Source passage:
Hypothesis Testing Equation aka “Is This Really Better?”
I am often shown results from some kind of trial or test performed in a market and asked if I think the results should be acted upon or not. And I always fall back to the same method I used to evaluate test results throughout my career whether looking at sometimes noisy aircraft design test data at Boeing, evaluating performance of a banner ad, or testing different places or times to ask customers to sign up for a newsletter. I have used the hypothesis testing equation to quantify some level of certainty that the winner is in fact a winner vs the result of noisy data and a skewed sample. I have found this to be such a reliable tool that I decided to make a google spreadsheet showing and applying the form of the equations that I used so anyone can see how I applied this practice. Feel free to make a copy of it for your own use if you want to, but please understand what it is and use it at your own risk.
TLDR: Go to this spreadsheet, copy it, change the values in the blue boxes and look at the resulting confidence intervals to see if a hypothetical test is done or not : )
I will tell you more about how I used it in this post, and I also plan to demonstrate its use at the Agile Marketing Meetup that I cohost with Austin Walne and Nick Muldoon on Wednesday, January 14, 2014, so you should be able to find the video of my demonstration on sfagilemarketing.com as well. Jascha Kaykas-Wolff is giving a talk about War Stories on Real World Agile Marketing right after the demo that should be excellent.

Information provided:
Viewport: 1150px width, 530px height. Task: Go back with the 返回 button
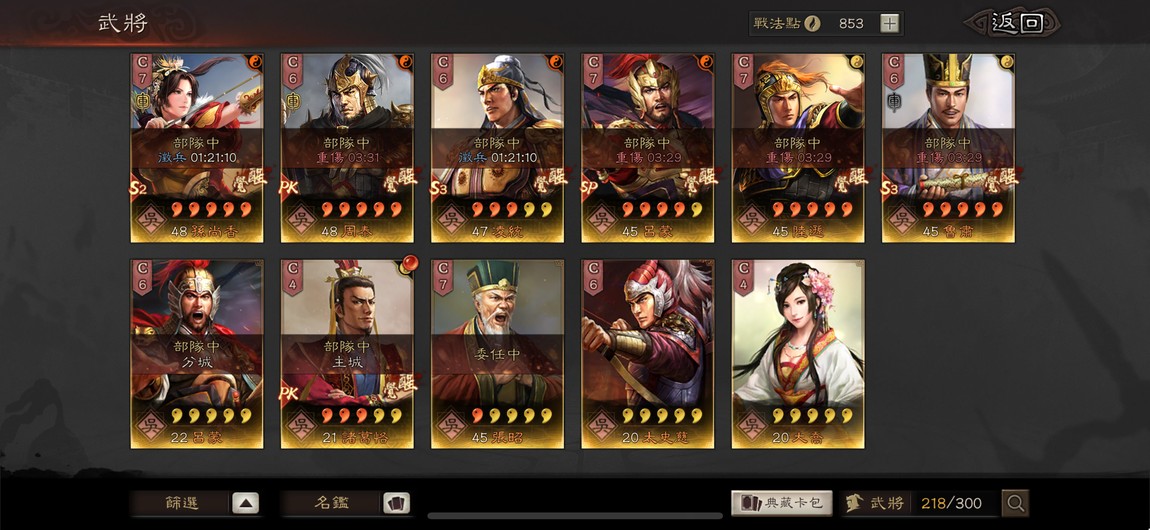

What is asked:
• a. Answer these from the hypothesis testing post, one per line:
(i) At which company did the author evaluate sometimes noisy aircraft design test data?
(ii) According to the TLDR, in which boxes should the values be changed?
(iii) Who cohosts the Agile Marketing Meetup with the author?
• b. In one to three sentences, explain why the author of the hypothesis testing post made a google spreadsheet, using the reason the post gives.
• c. Please pick up the hypothesis testing post after its final sentence and keep writing it.
The data plays no part in any of this.

Answers to the exercise:
• a.
(i) Boeing
(ii) The blue boxes
(iii) Austin Walne and Nick Muldoon

• b. The author found the hypothesis testing equation to be a very reliable tool for judging whether a test winner is really a winner rather than the result of noisy data and a skewed sample. The spreadsheet shows and applies the form of the equations the author used, so anyone can see how the author applied this practice.

• c.
Conceptually A/B testing is a simple concept, you show some group of your site visitors a red button (the champion) and another group sees the blue button (the challenger) and you see which one gets clicked more or has the higher conversion and/or takes the upsell more at checkout. You can change images, shopping cart flows, headline text, body text, virtually anything about the design. You do this instead of running the red for three days followed by the blue for three days because you can see that your baseline red button conversion rate is noisy and bouncing around all the time for who knows what reasons: marketing programs, press releases, day of week, end of month, dow up, dow down, etc. It is not uncommon for the noise in the data to be so great that you could get a 5-20% better solution and not even be able to see it among the noise. So you randomly present each version of the design to some portion of your traffic so that at least you can take the day to day variation in traffic types out of the equation and compare performance.
After running this test for a week, with the challenger blue button against 20% of your traffic, your conversion for the blue button is 7.16% vs 7.53% for the champion red button. 5% worse, so it is time to give up the test, right? Or is the sample size of the challenger conversions so small that if a few more conversions went one way or anther, it could catch up to even? The hypothesis testing equation gives you an objective framework to evaluate this. It also provides a methodology that you can use consistently across a team as well as over time to help avoid fooling yourself because you are not consistently evaluating your product. In my experience, this is even more important than the accuracy of the methodology at chaotic fast growing tech companies.
The first times I saw the Hypothesis Testing Equations Applied
In about 1994, I was in the Advanced Technology and Design Aerodynamics group at Boeing, and two PhD Aerodynamicists, Byram Bays-Muchmore and Frank Payne, were showing me some noisy aircraft design data that had 90% confidence interval bands drawn around the data based on measurement. And although one curve was clearly higher than the other curve, the bands for the two designs overlapped more than not, so I couldn’t be very certain that one design was actually better than another. And the hypothesis testing equation suggested the likelihood that if all noise and granularity was removed from the data the winner would actually still be the winner. This was probably the first time that I had seen practical application of uncertainty around real data. We didn’t do this in college!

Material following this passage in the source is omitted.